介護事業者様向け情報(労務)10月号④

入院などで医療費が高額になるときに利用できる限度額適用認定

このコーナーでは、人事労務管理で頻繁に問題になるポイントを、社労士と
その顧問先の総務部長との会話形式で、分かりやすくお伝えします。


総務部長:昨日、従業員から「今度、家族が大きな手術をすることになったので、
     医療費負担が高額になりそうです」という相談がありました。
     何かその負担を軽減するよい方法はありませんか。
社労士 :まずは、健康保険の高額療養費ですね。ご家族の年齢や従業員の方の
     標準報酬月額によっても異なりますが、一定の自己負担限度額を超える分は、
     高額療養費の申請をすることで後日、払い戻されます。
総務部長:やはりそうですよね。
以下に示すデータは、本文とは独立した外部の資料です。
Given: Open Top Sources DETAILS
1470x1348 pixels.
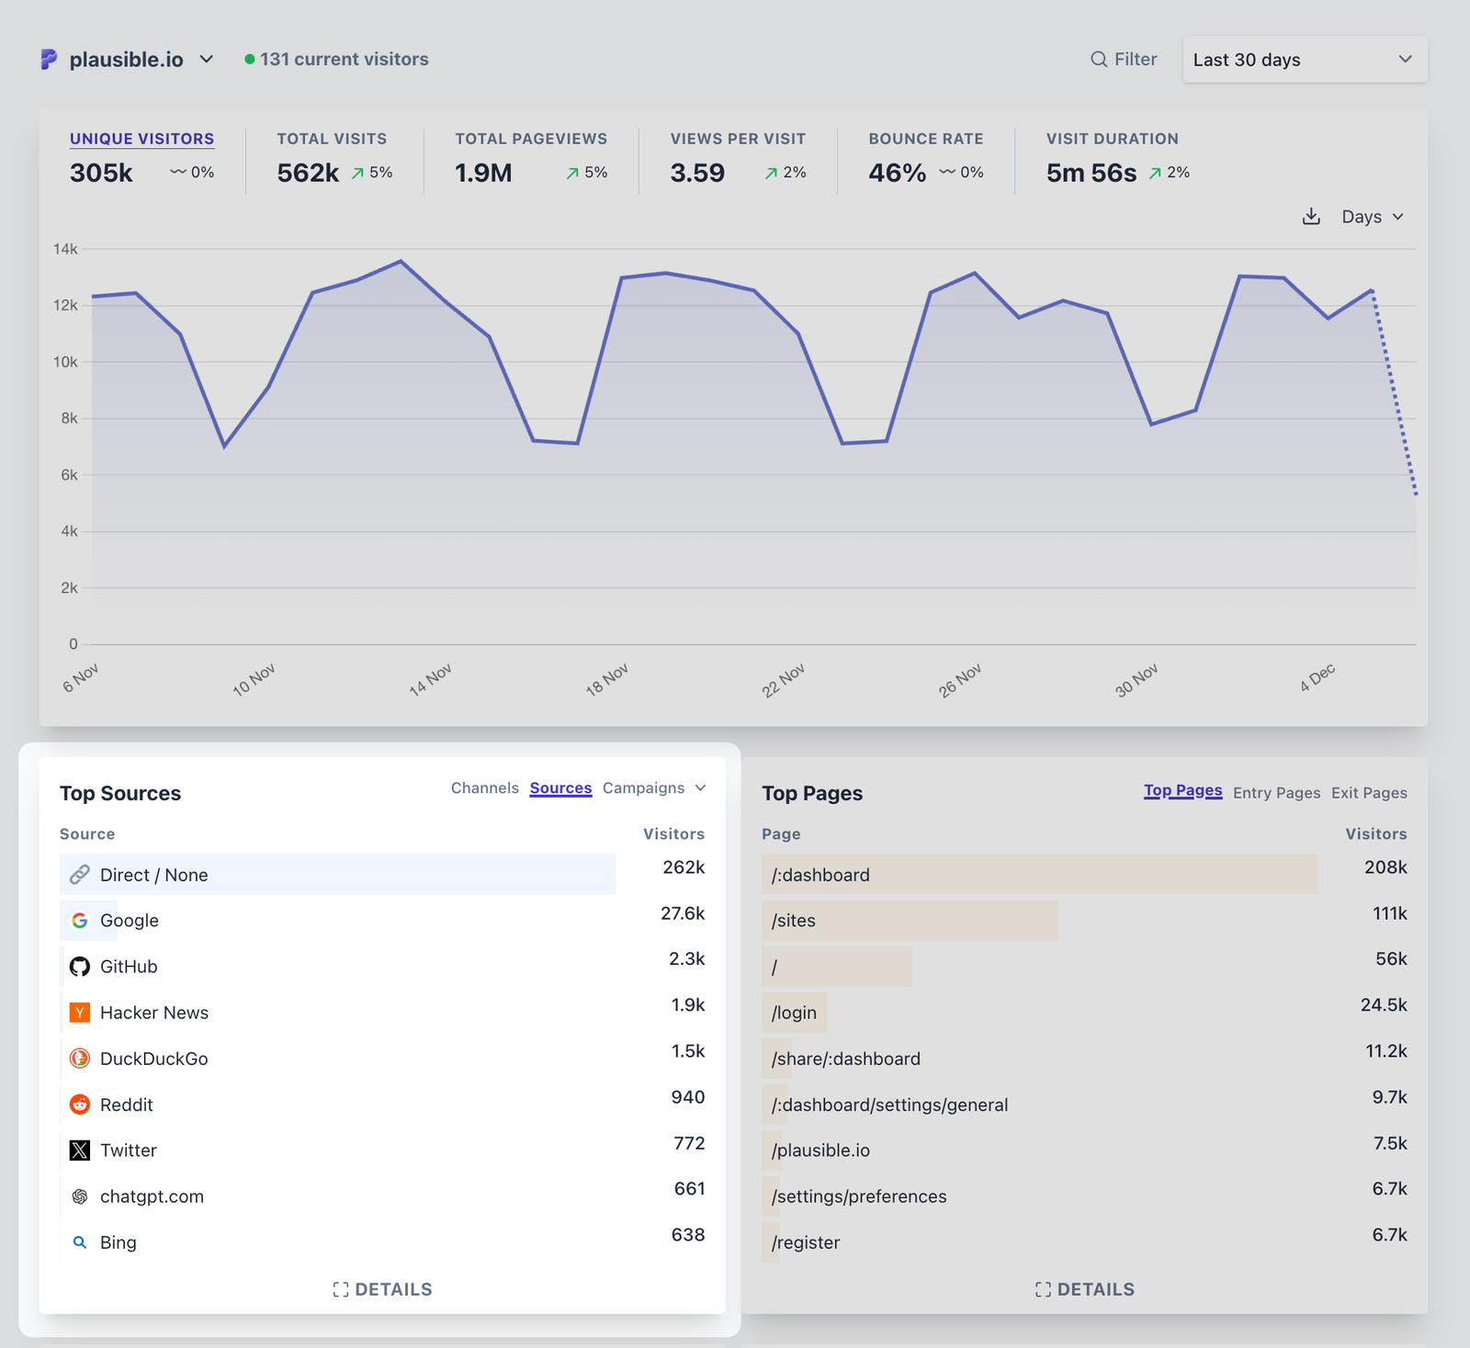Looking at the screenshot, I should tap(382, 1289).
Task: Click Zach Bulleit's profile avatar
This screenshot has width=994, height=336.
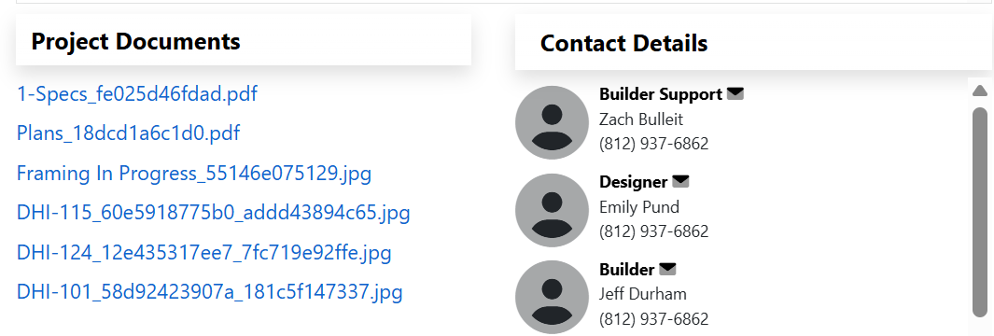Action: click(x=553, y=122)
私も高額療養費の説明をしたのですが、毎月、住宅ローンを
     払っている関係で、一時的にでも医療費を立て替えることに負担を感じるとのこと
     でした。
社労士 :確かに高額療養費の払い戻しは、医療機関等から提出される診療報酬明細書
     (レセプト)の審査を経て行われるため、診療を受けた月から3ヶ月以上
     かかってしまい、その間、立て替える必要があります。ですので、今回のように
     事前に高額療養費に該当するような医療費がかかることが分かっているのであれば、
     限度額適用認定証の発行の手続きをするとよいでしょう。
総務部長:限度額適用認定証ですか?
社労士 :はい。これは、あらかじめ保険者に限度額適用認定証を発行してもらい、
     医療機関の窓口に提示することで、医療機関ごとに1ヶ月の支払額を
     自己負担限度額までとしてもらうことができる制度です。
総務部長:なるほど。自己負担限度額まではいずれにしても支払う必要がありますが、
     それを超える部分の医療費を立て替える必要がなくなるということですね。
     早速、手続きを進めようと思いますが、どのような流れになりますか。
社労士 :限度額適用認定証の申請書を保険者に提出すると、1週間程度で指定した場所に
     限度額適用認定証が届きます。これを医療機関の窓口で提示することになります。
     なお、限度額適用認定証は最長1年間(※)が有効期間となりますが、
     申請書に1年以内の療養予定の期間を記入することになっており、申請月の初日から、
     申請書に記入した期間が有効期間となります。
総務部長:承知しました。それでは早速、説明して手配することにします。
社労士 :そうですね。なお、申請書には会社の証明はありませんので、従業員の方が直接、
     保険者に申請することも可能ですし、自宅以外の場所を送付希望先(※)として
     指定することもできますので、できるだけスムーズな発行ができる手順を考えると
     よいでしょう。
総務部長:ありがとうございました。

【ワンポイントアドバイス】
1. 医療費が高額になるときは、限度額適用認定証を発行することで、医療機関の窓口での
 支払いを自己負担限度額までにすることができる。
2. 限度額適用認定証は最長1年間の有効期間が設けられている(※)。
3. 限度額適用認定証は従業員が希望する場所に送付される(※)。
(※)保険者が健康保険組合の場合には健康保険組合の定めによる。